Superalimentado – Açúcar.
2014, EUA - Dir. Stephanie Soechtig
Documentário
pouco conhecido entre nós, apresenta os problemas relacionados à ingestão do
açúcar. O mérito é demonstrar como esse problema é mundial e até que ponto
estamos dependentes do açúcar, tanto física, como economicamente. Fisicamente
pela ingestão exagerada, pois há açúcar em tudo, em todos os produtos e na
maior parte disfarçadamente - o que nos leva ao vício do açúcar. Economicamente
pela rede de indústrias que empregam o açúcar em seus produtos, seja como
produto principal ou componente. Os investimentos e lucros em torno do açúcar
alcançaram níveis extraordinários.
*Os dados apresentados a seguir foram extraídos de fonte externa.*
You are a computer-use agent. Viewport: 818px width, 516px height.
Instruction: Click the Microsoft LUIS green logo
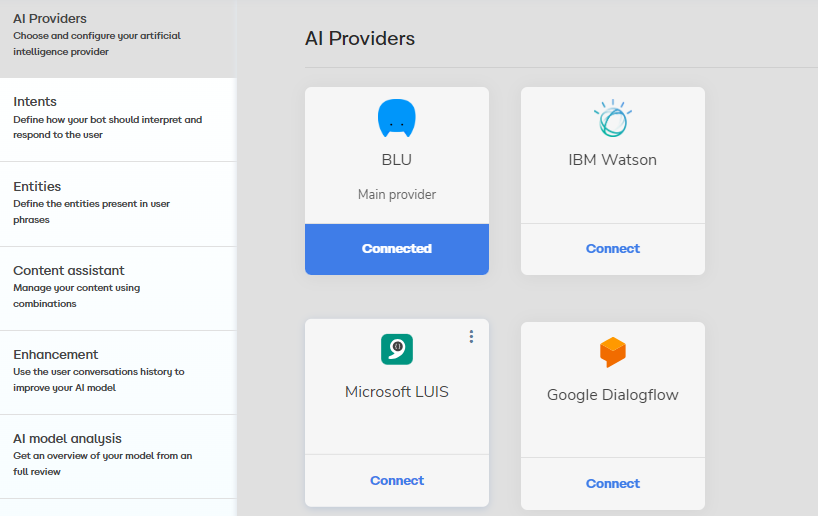point(397,349)
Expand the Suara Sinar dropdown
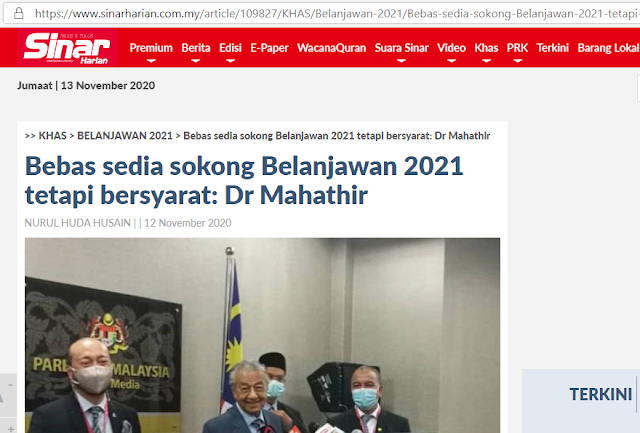 (401, 61)
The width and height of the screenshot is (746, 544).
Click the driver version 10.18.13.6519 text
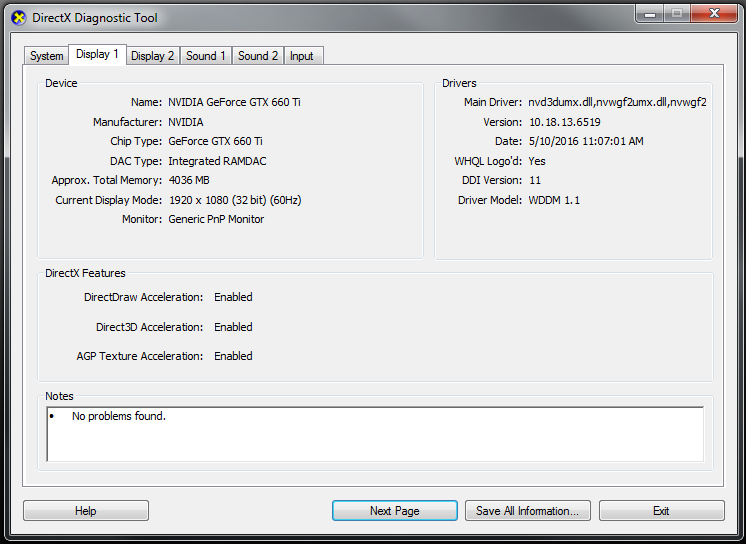566,122
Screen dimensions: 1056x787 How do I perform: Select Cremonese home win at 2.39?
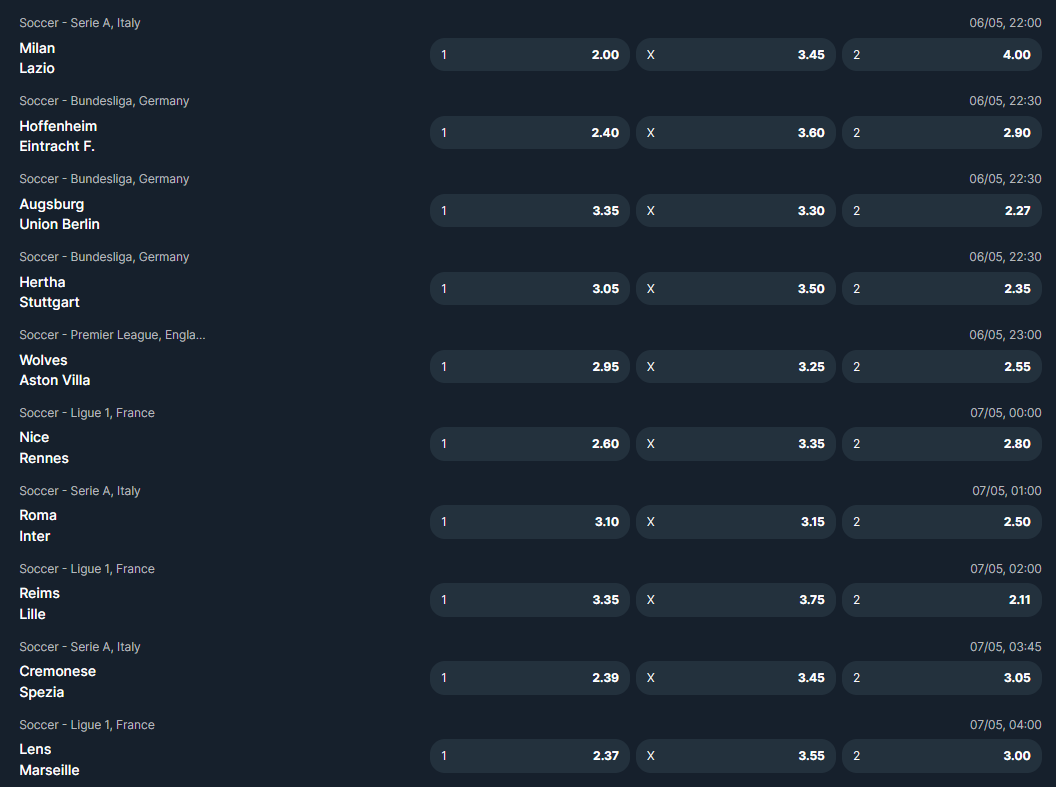coord(530,678)
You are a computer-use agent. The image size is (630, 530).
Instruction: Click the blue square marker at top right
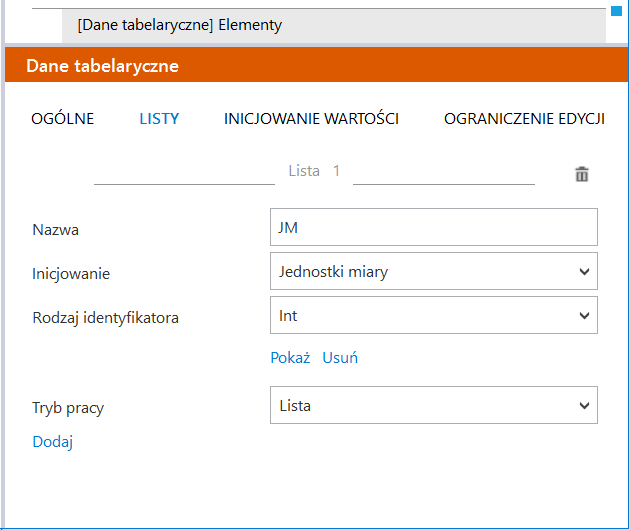tap(616, 9)
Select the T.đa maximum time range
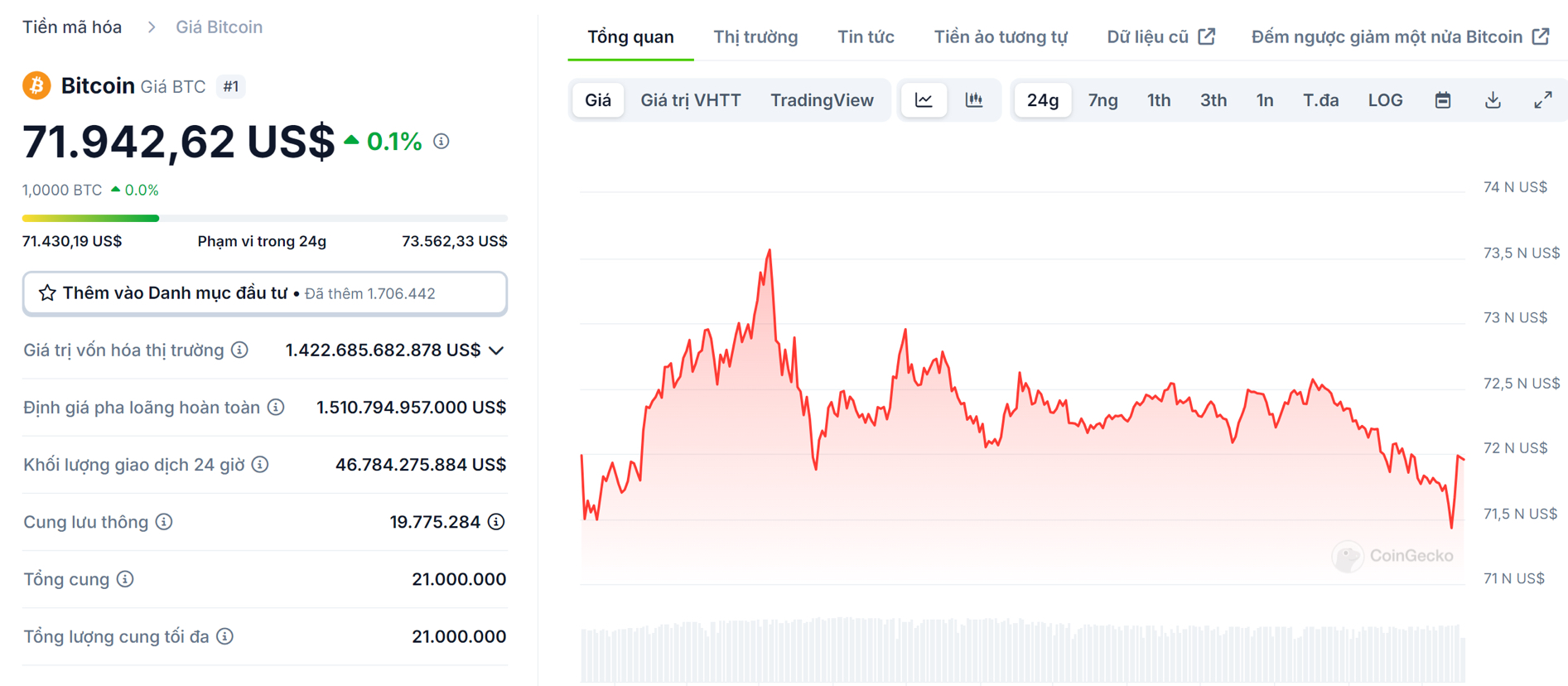This screenshot has height=686, width=1568. point(1320,100)
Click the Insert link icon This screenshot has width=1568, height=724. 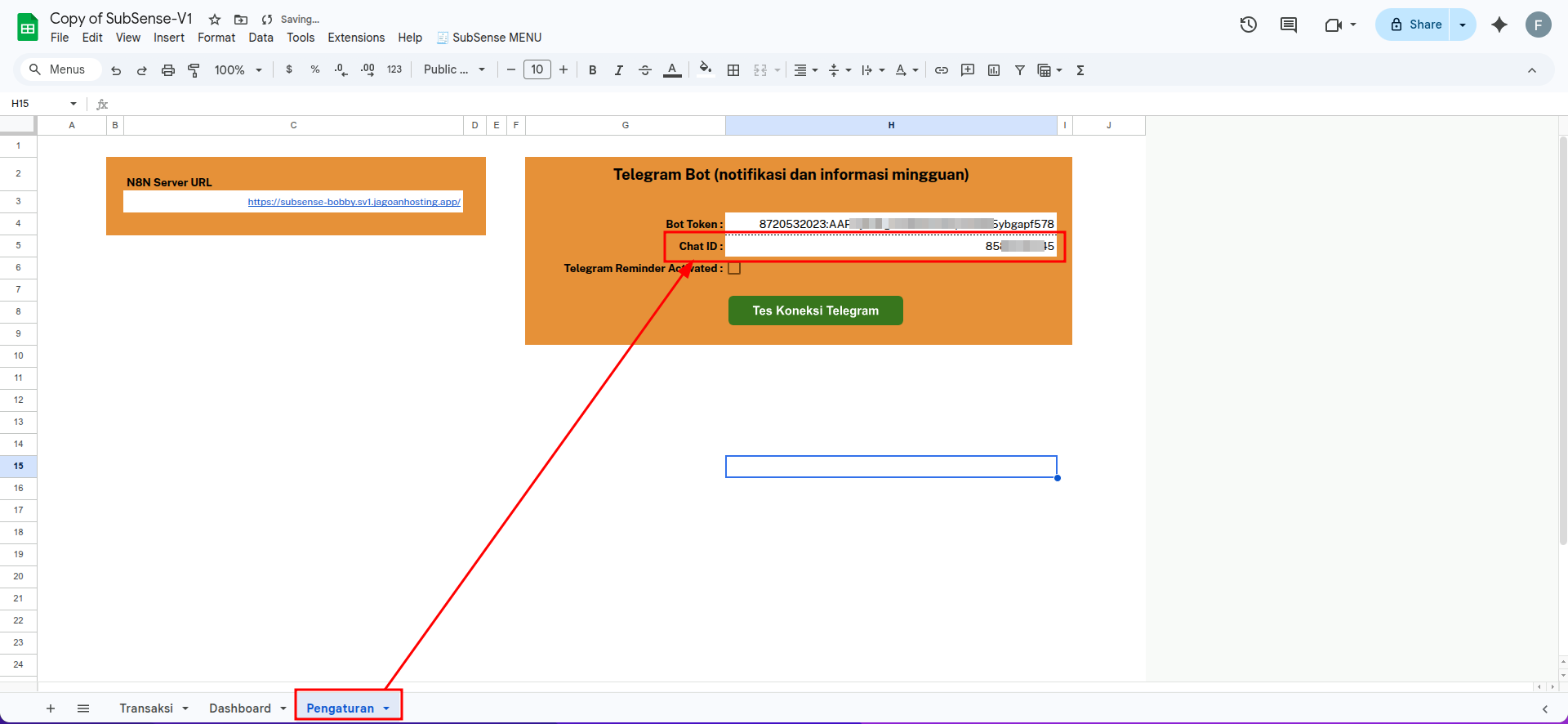coord(942,70)
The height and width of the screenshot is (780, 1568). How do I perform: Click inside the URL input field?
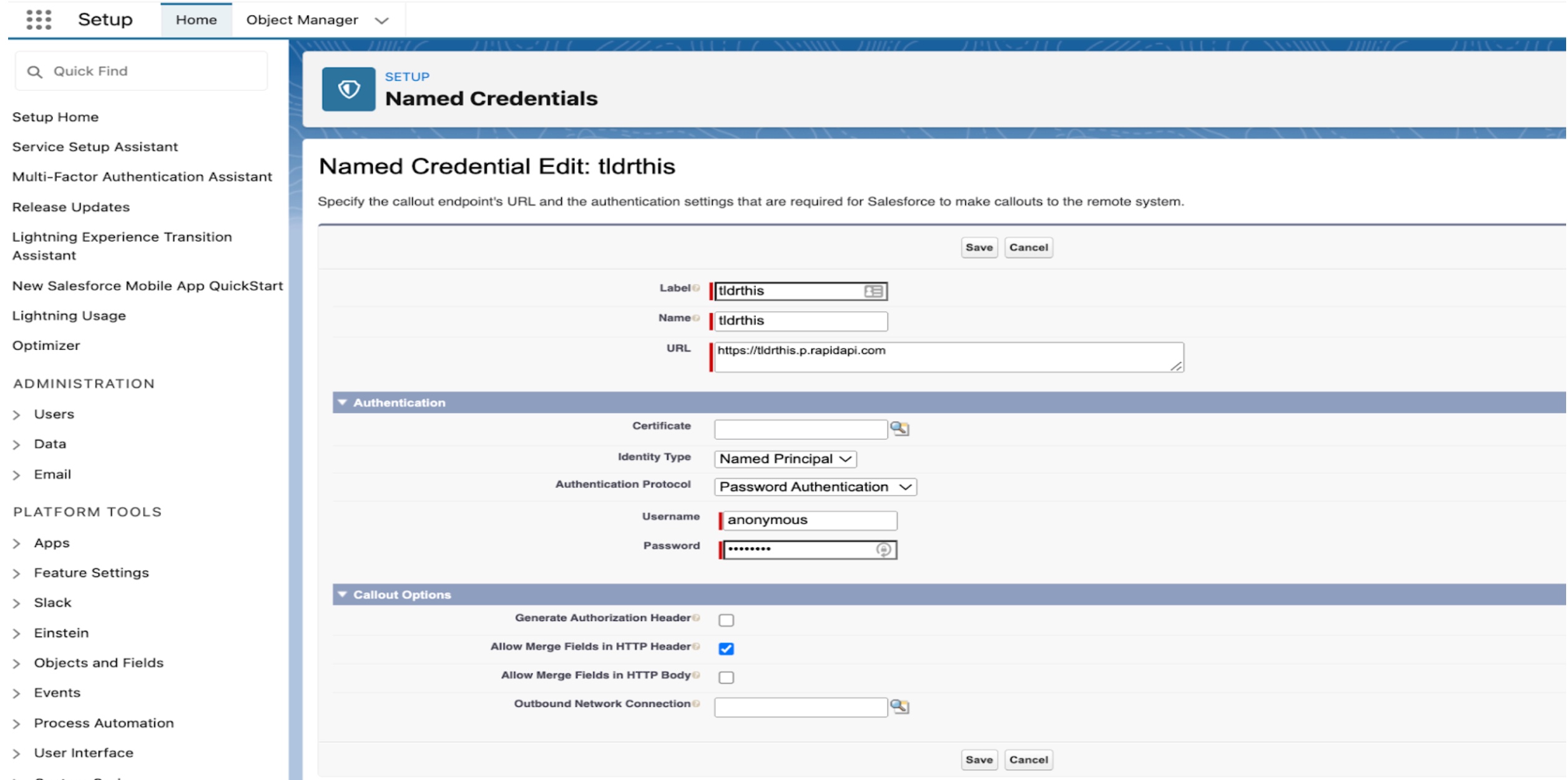936,356
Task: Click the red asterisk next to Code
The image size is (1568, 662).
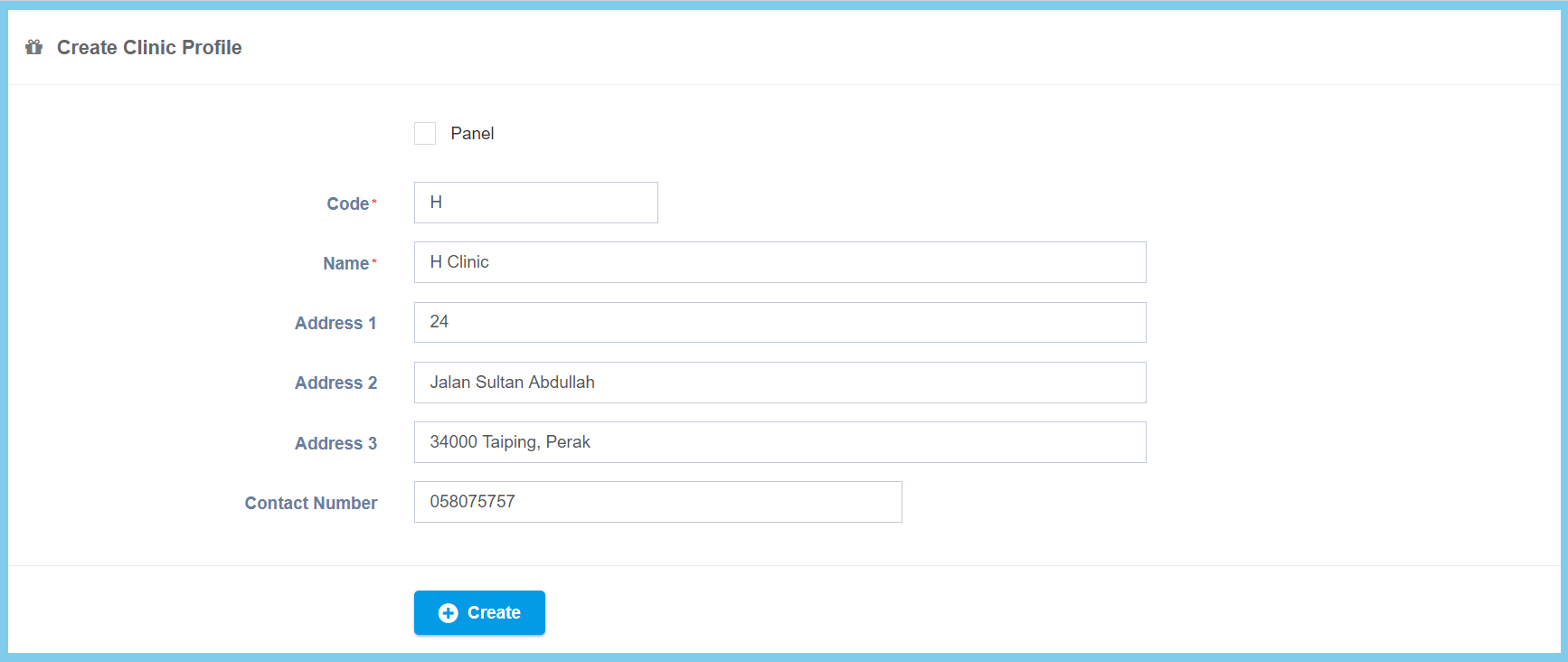Action: click(x=374, y=202)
Enfim, a ingestão de açúcar é equiparada a
uma epidemia - difícil de se controlar e difícil de tratar.
Nação
Fast-food (Fast Food Nation). EUA, UK, 2006. Dir. Richard Linklater.
Se
não entendermos como uma mera ficção, o valor do filme é apresentar o
funcionamento da cadeia produtiva de uma rede de lanchonete fast-food, bem como
os problemas (e soluções) que envolvem o negócio. Todas as partes envolvidas no
sistema, ou que lutam contra ele, estão representadas, inclusive o ponto de
vista do consumidor.
Uma
observação quanto ao subtítulo em português: "uma rede de corrupção".
Nada como uma simples frase para tentar enganar o espectador. Quer dar a
entender que o filme é uma simples ficção, tendo como pano de fundo uma rede de
lanchonete. Corrupção? Ora, não há ninguém corrupto o se corrompendo no filme.
O processo produtivo é realizado daquela forma mesma, dentro dos padrões legais
permitidos. O que ocorre na verdade é que esses padrões legais, especialmente
na área de alimentação, são muito flexíveis. Essa indústria conta com muito
poder, influência, dinheiro e advogados. Estratégias para envolver o consumidor
restam sem limites dentro desse universo.
Voltando
à questão do subtítulo, não seria essa a primeira vez que tal ordem de coisas
ocorre. Títulos de filmes em português são questionados já há algum tempo. Na
minha memória o melhor - ou pior - exemplo, é o filme de Sidney Lumet,
"Network", de 1976 - aqui traduzido e apresentado como "Rede de
intrigas". À época o público talvez tenha sido apanhado mais desprevenido
quanto a essas traduções, pois lembro-me de que muitas pessoas não associavam o
filme a nenhum aspecto da realidade das redes de televisão. Ora, a imprensa e a
TV ainda eram veículos inquestionáveis de difusão da informação e portanto da
verdade. Pouca gente relacionava aquelas questões com problemas relativos aos
fatos e às versões. O que se noticiava era um fato. Ponto. Esse debate ficou
para as décadas seguintes, quando algumas questões factuais ficaram mais claras
com relação às versões apresentadas pela imprensa. De qualquer forma, talvez o
título não tenha influenciado tanto assim, ou talvez nada. Mas serviu para
esmaecer qualquer ponta de desconfiança. E não quer dizer também que o título
tenha sido criado justamente para isso. Mas no mundo das comunicações nada é
inadvertido. Certamente que não.
Enfim,
uma obra de ficção nunca é algo criado sem uma realidade subjacente, por mais
fantasiosa que seja a obra. A verossimilhança vai depender da proposta do autor
e de sua capacidade técnica para reproduzi-la.